Task goal:
Report how many lines of the material contain the string "Instruction", matching case exactly. Give only the number.

Target position records:

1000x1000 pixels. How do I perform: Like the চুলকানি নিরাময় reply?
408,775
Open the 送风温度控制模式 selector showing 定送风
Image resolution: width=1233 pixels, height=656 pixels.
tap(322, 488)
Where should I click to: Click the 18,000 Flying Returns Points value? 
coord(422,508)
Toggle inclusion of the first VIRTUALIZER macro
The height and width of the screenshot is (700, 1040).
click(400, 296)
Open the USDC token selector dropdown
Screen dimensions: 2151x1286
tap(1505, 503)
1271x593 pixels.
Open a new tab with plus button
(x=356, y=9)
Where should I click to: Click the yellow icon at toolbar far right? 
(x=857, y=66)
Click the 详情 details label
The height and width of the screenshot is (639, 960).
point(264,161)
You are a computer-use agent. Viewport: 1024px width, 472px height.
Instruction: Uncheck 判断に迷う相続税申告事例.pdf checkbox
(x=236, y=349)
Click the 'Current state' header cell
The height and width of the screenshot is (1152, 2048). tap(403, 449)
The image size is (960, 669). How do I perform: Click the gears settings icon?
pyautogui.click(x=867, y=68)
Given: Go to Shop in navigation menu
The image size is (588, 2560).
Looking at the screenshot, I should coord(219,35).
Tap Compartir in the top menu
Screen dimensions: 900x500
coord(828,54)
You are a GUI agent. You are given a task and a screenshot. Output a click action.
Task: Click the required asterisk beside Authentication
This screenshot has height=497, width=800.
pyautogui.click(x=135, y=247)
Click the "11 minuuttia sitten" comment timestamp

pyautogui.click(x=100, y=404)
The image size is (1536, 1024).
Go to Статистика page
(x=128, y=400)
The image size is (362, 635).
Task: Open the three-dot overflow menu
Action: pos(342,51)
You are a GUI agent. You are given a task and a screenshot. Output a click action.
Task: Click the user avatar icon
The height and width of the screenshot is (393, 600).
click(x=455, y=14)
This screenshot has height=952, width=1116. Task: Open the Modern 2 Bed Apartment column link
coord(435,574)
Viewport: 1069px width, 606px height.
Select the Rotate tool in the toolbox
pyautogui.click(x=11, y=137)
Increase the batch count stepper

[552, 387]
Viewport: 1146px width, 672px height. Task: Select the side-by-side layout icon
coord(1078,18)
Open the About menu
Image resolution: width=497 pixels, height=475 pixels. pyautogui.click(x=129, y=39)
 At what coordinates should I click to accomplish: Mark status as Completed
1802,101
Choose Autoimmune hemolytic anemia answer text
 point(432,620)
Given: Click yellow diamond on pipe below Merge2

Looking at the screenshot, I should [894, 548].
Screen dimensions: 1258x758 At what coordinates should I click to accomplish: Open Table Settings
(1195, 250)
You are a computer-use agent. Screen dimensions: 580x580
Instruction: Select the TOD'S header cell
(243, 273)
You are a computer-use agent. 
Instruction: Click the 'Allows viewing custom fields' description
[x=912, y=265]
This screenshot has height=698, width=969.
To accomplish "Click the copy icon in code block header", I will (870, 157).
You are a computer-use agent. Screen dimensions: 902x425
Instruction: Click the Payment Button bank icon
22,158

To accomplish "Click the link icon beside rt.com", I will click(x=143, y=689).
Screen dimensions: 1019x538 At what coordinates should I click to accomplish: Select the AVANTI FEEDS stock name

Finished task:
4